• **YOUR ASSIGNMENT**: Only some lines are wanted: please transcribe exactly those from the one containing "Task: Click the" through the end of the data, pictures excluded.

• **PROVIDED INFORMATION**:

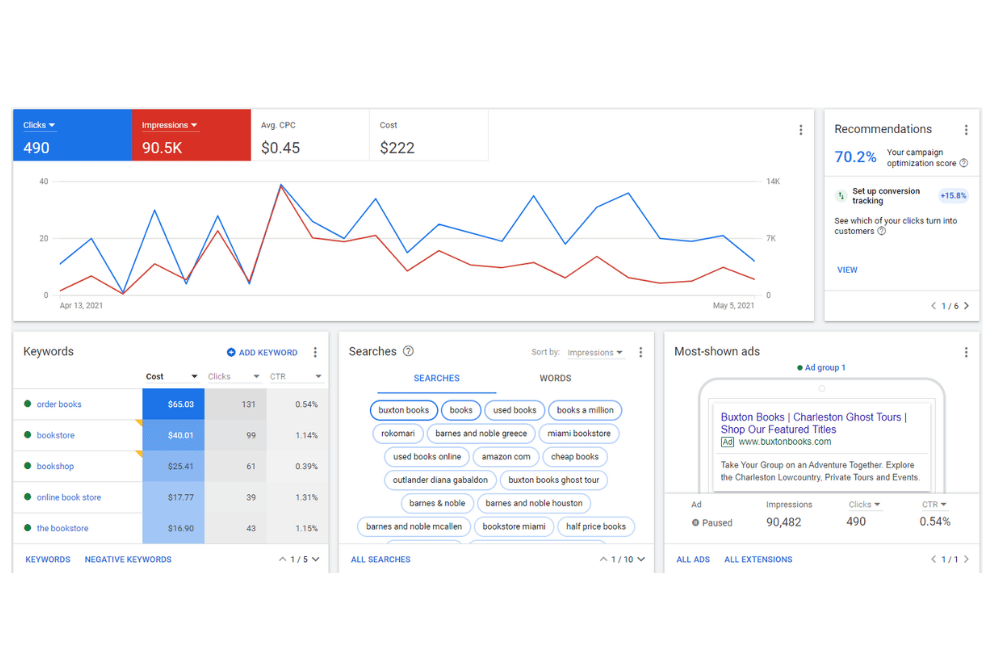Open Most-shown ads panel options menu
This screenshot has height=667, width=1000.
click(966, 353)
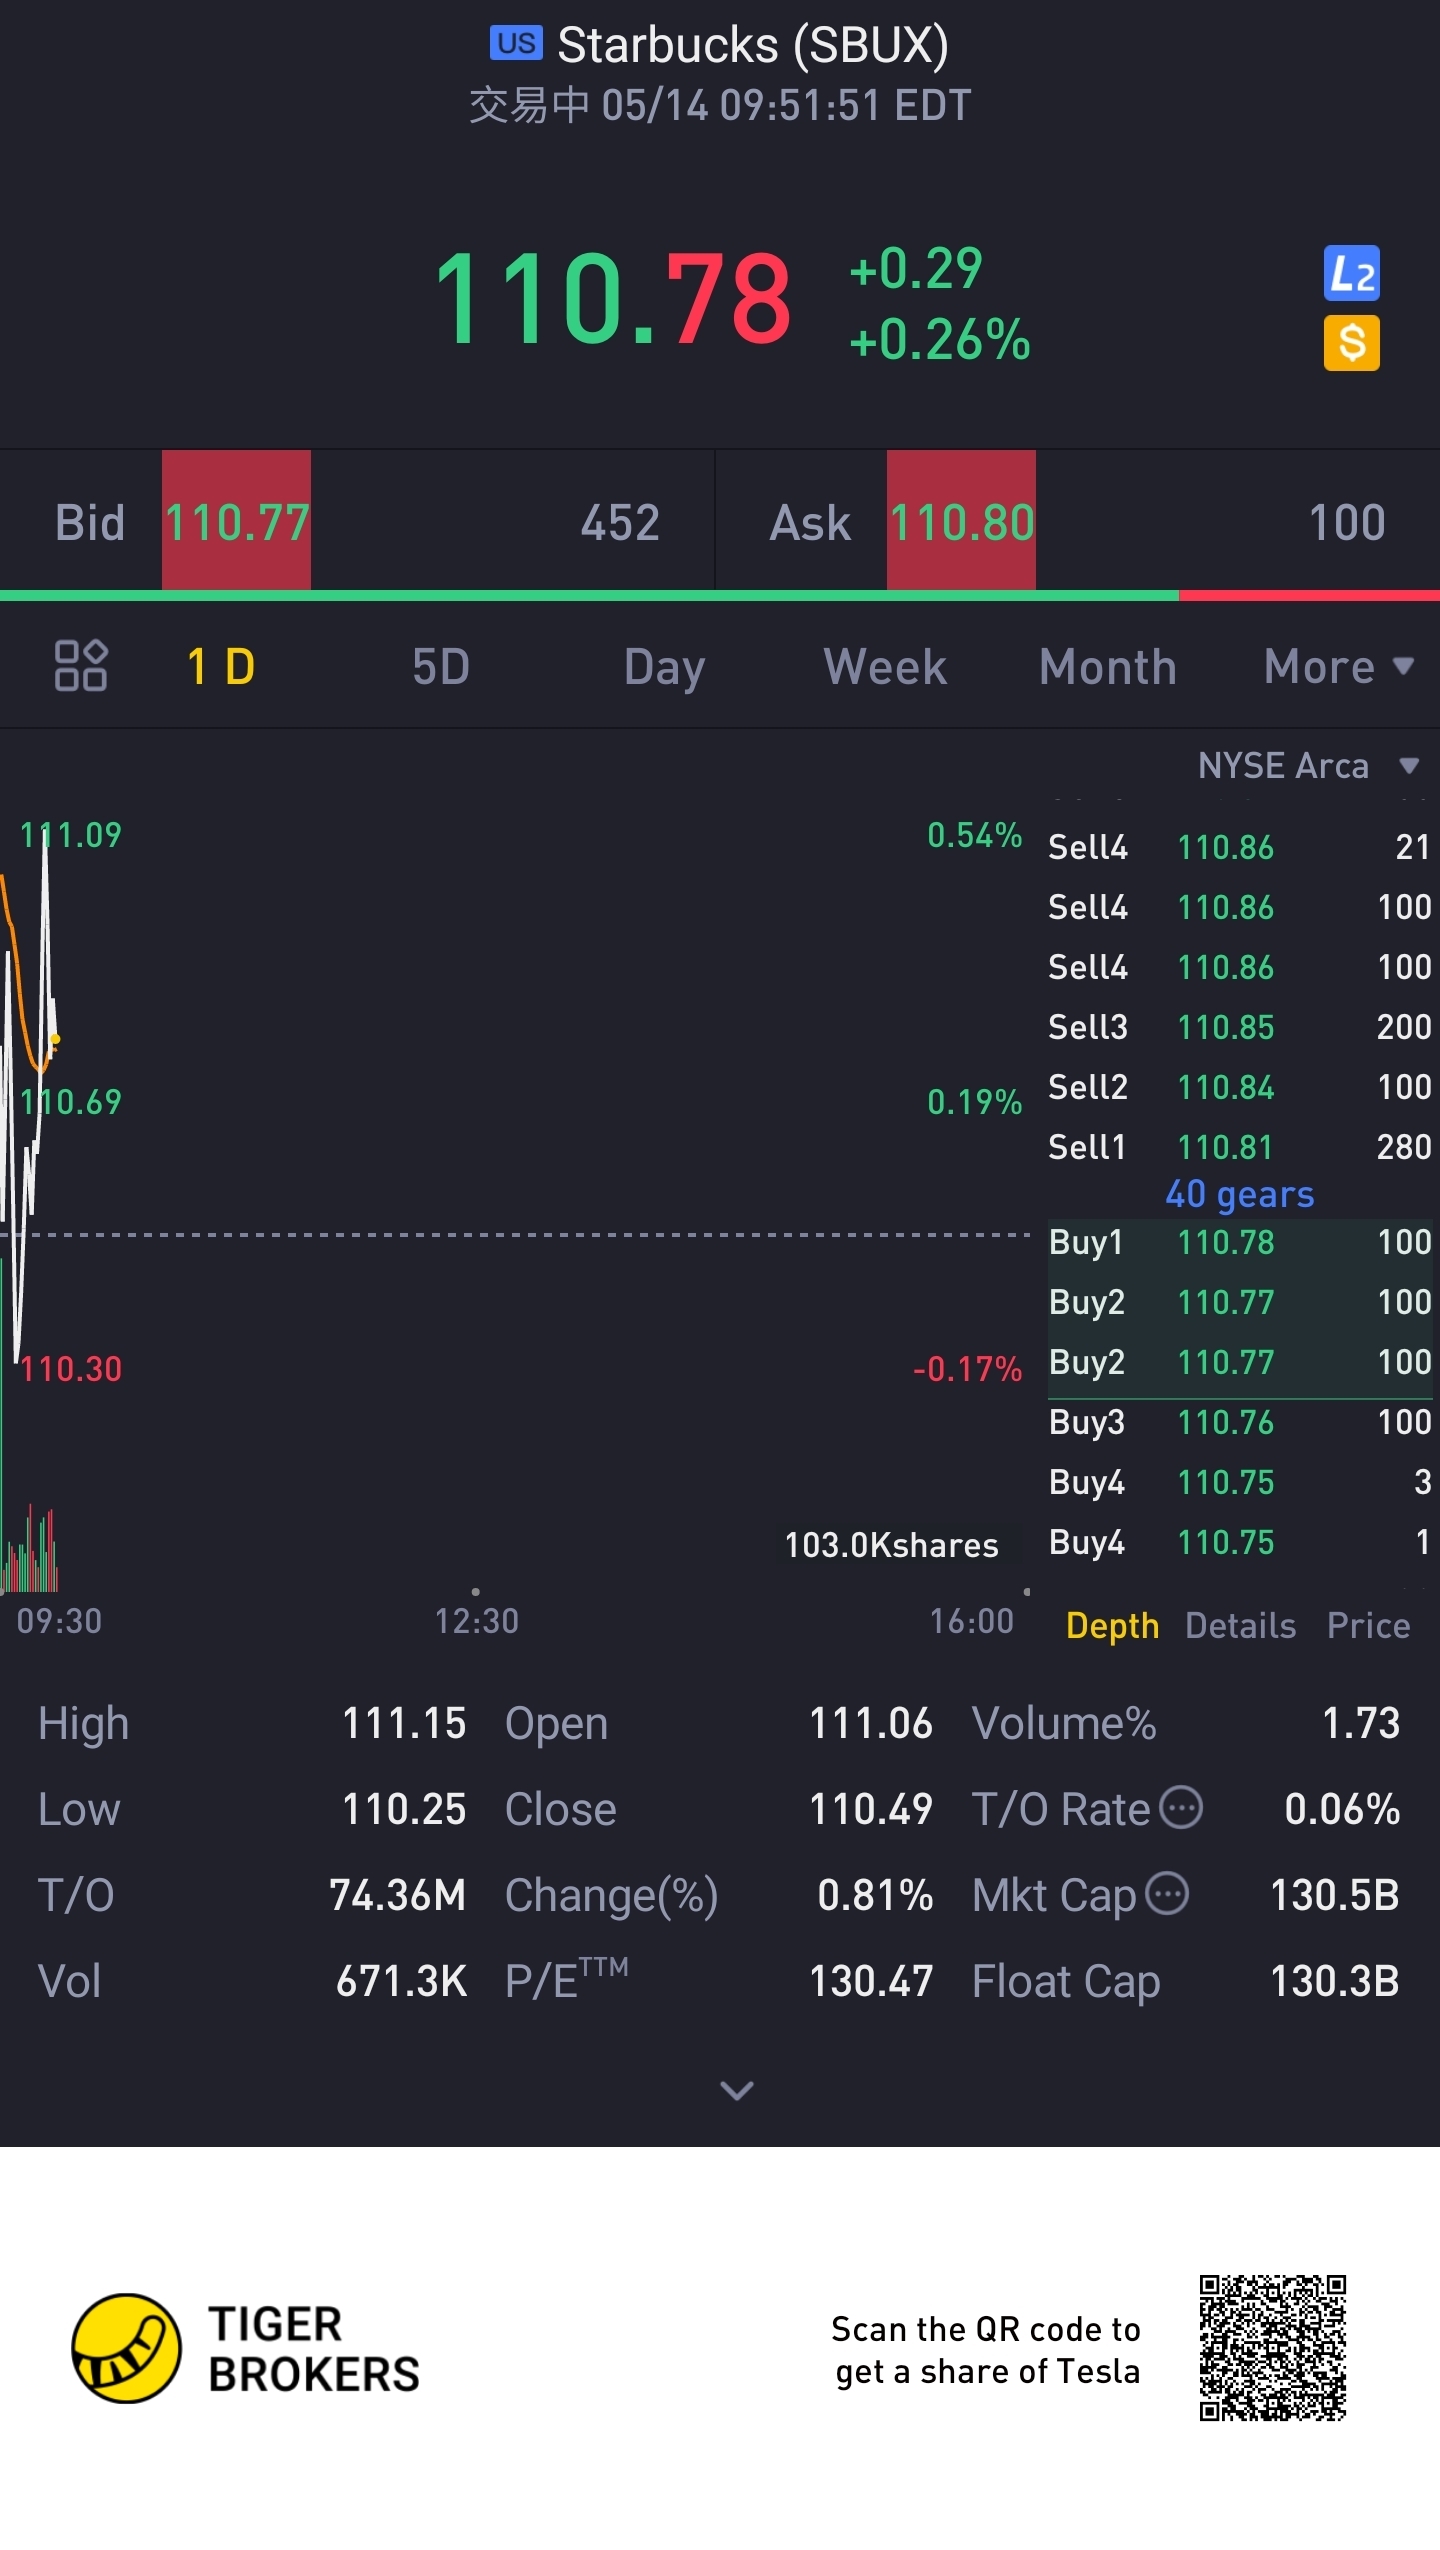This screenshot has height=2550, width=1440.
Task: Open the chart layout grid icon
Action: [80, 666]
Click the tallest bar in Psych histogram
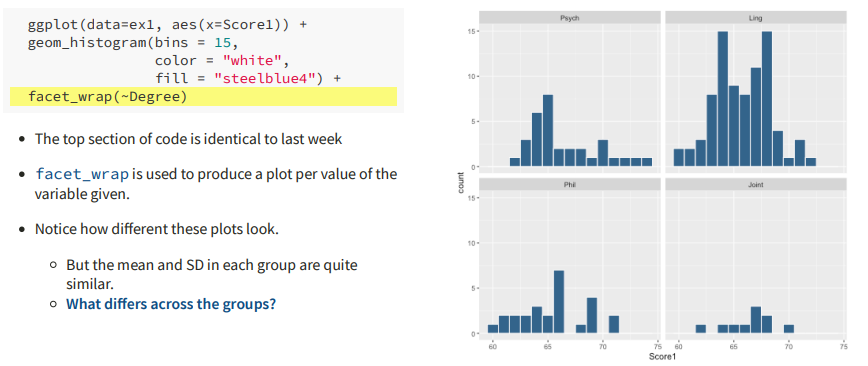This screenshot has width=868, height=366. (548, 130)
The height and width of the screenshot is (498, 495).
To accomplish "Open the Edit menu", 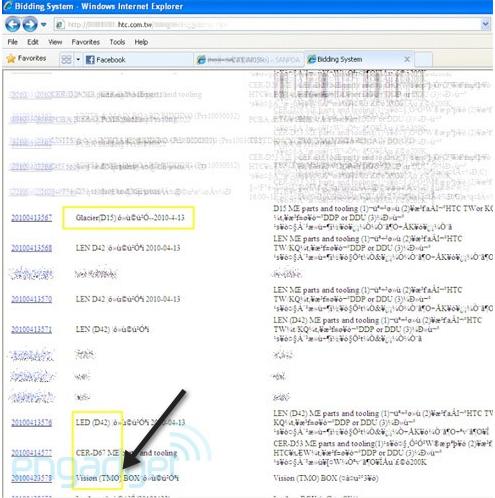I will [33, 42].
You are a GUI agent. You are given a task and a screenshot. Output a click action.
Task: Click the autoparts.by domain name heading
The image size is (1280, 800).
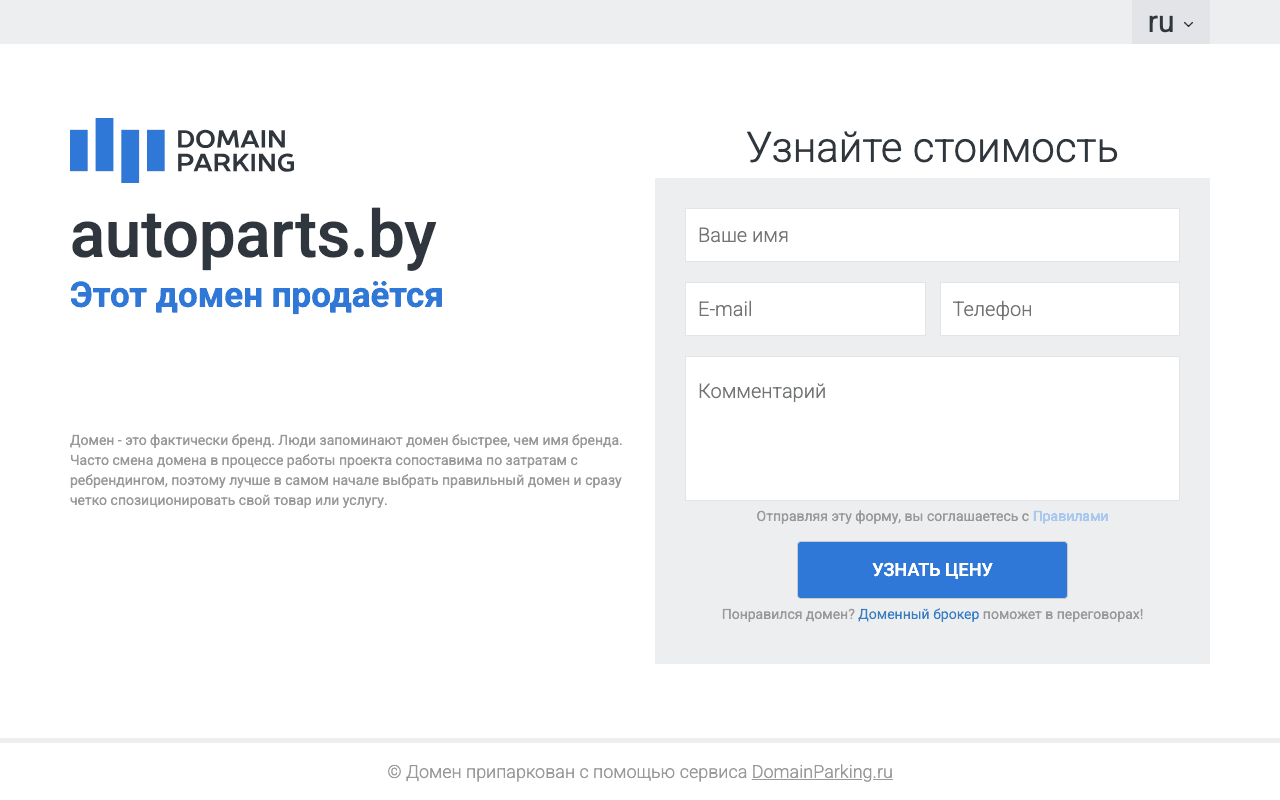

• **RESPONSE BOX**:
Task: Click the autoparts.by domain name heading
The image size is (1280, 800).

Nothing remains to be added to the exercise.